Ayub 34:10 adalah sebuah seruan yang tegas namun penuh kebijaksanaan. Ayat ini muncul dalam konteks percakapan Elifas, Bildad, dan Zofar dengan Ayub, para sahabat yang awalnya datang untuk menghibur, namun akhirnya justru menuduh Ayub atas penderitaannya. Di tengah tuduhan dan kesalahpahaman tersebut, muncul pengingat mendasar tentang sifat Allah dan tuntutan-Nya terhadap manusia. Frasa "Dengarkanlah aku, hai kamu yang bijaksana!" menunjukkan bahwa ada pemahaman yang lebih dalam, sebuah perspektif ilahi yang harus diresapi. Kebijaksanaan di sini bukanlah kecerdasan semata, melainkan pemahaman yang benar tentang siapa Allah dan bagaimana seharusnya manusia bertindak di hadapan-Nya.
Bagian kedua ayat tersebut, "Jauhlah dari Allah perbuatan jahat, dan dari Yang Mahakuasa kesalahan," menegaskan sifat Allah yang tidak dapat berkompromi dengan dosa. Allah itu kudus dan adil. Perbuatan jahat dan kesalahan adalah hal yang asing bagi-Nya. Ini bukan berarti Allah tidak melihat atau tidak peduli terhadap dosa manusia. Sebaliknya, justru karena kesempurnaan-Nya, Allah menetapkan standar moral yang tinggi. Perintah untuk menjauh dari perbuatan jahat dan kesalahan bukan hanya larangan, tetapi juga ajakan untuk hidup dalam keselarasan dengan karakter ilahi. Ini adalah prinsip fundamental yang harus dipegang oleh setiap orang yang mengaku mengenal Allah.
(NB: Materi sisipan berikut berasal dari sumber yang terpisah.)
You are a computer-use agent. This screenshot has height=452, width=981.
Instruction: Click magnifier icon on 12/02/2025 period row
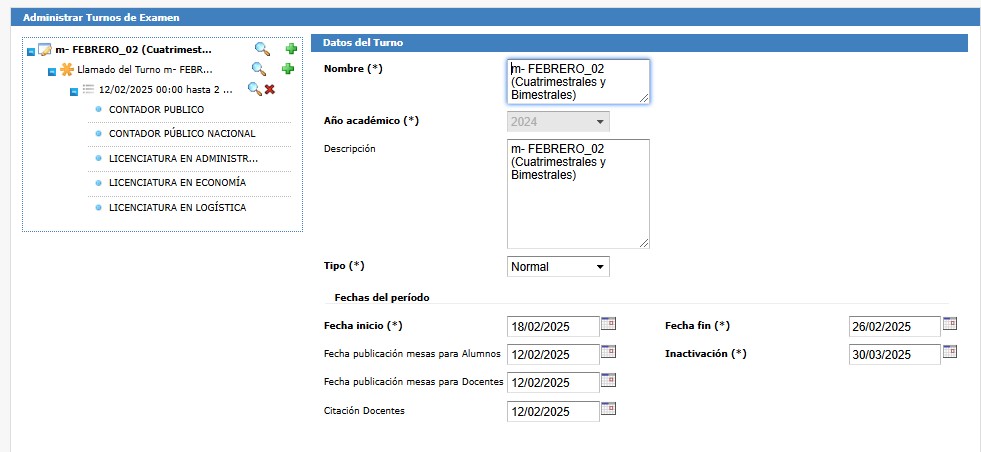pos(254,89)
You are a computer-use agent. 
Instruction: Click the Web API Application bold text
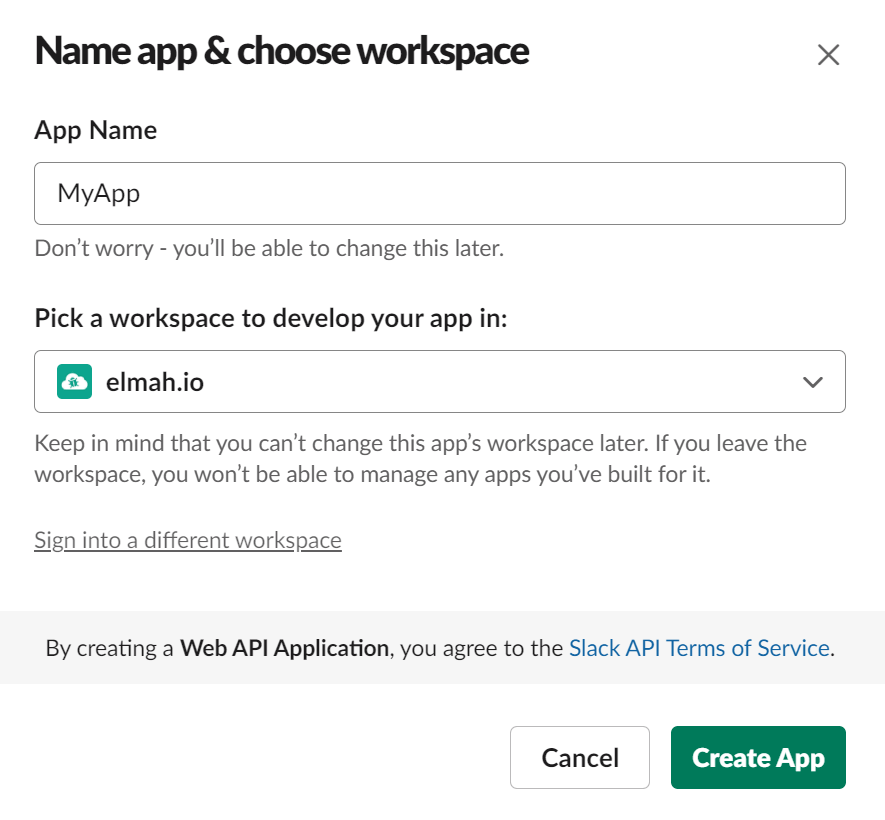(284, 648)
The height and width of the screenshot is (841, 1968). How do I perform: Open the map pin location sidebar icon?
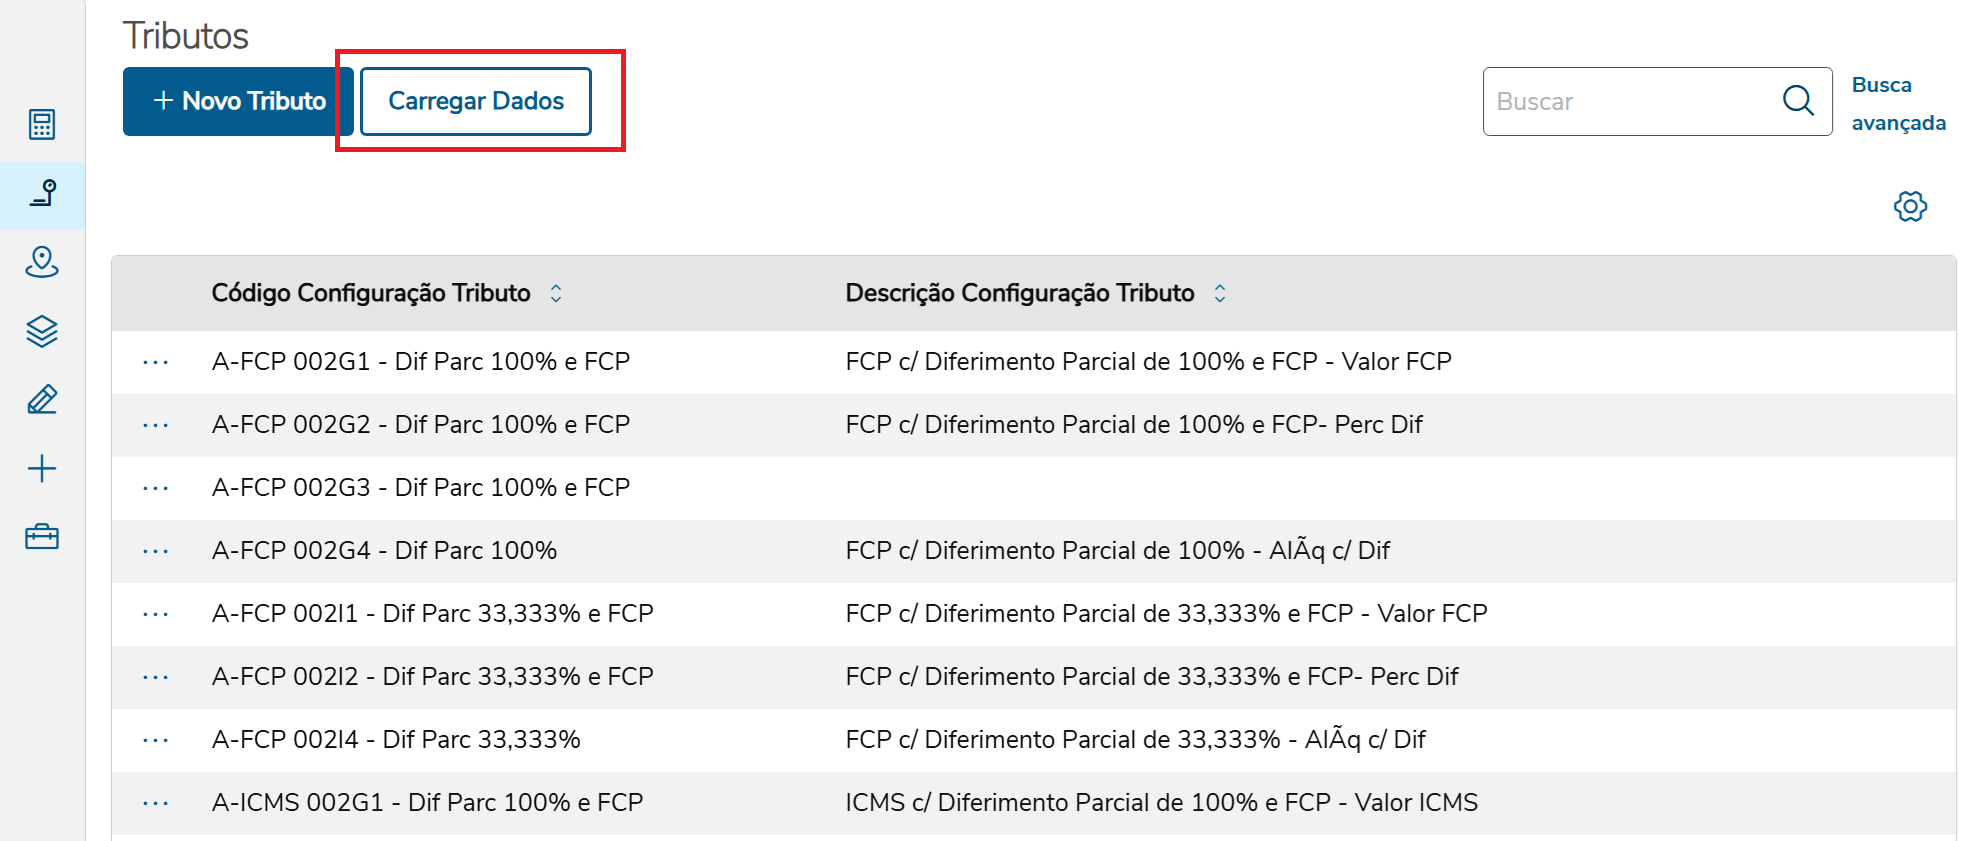tap(42, 262)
Menjauh dari perbuatan jahat berarti memilih jalan yang benar, bahkan ketika itu sulit. Ini melibatkan integritas dalam setiap aspek kehidupan, kejujuran dalam perkataan, dan kebaikan dalam tindakan. Kesalahan, dalam konteks ini, bisa diartikan sebagai segala bentuk penyimpangan dari kehendak Allah. Implikasinya jelas: kehidupan yang jauh dari kejahatan dan kesalahan adalah kehidupan yang lebih dekat dengan Allah. Para sahabat Ayub mungkin telah melupakan prinsip dasar ini dalam argumen mereka, terlalu fokus pada "hukuman" Ayub daripada pada panggilan universal untuk hidup benar di hadapan Sang Pencipta.
Pesan dalam Ayub 34:10 tetap relevan hingga kini. Di dunia yang sering kali tampak mengaburkan batas antara benar dan salah, ayat ini menjadi jangkar moral. Ia mengingatkan kita bahwa Allah adalah Yang Mahakuasa, Sang Hakim Agung yang melihat segalanya. Perbuatan jahat sekecil apa pun, atau kesalahan yang dianggap remeh, pada akhirnya akan berhadapan dengan kekudusan-Nya. Oleh karena itu, kita dipanggil untuk terus menerus memeriksa hati dan tindakan kita, berusaha hidup dalam kebenaran dan keadilan. Ini adalah sebuah proses pembentukan karakter yang berkelanjutan, didorong oleh iman dan pengharapan akan kebaikan-Nya yang melimpah. Memilih untuk menjauh dari kejahatan bukan sekadar kewajiban, melainkan sebuah anugerah untuk dapat berjalan dalam terang-Nya dan menikmati kedamaian sejati yang hanya berasal dari-Nya.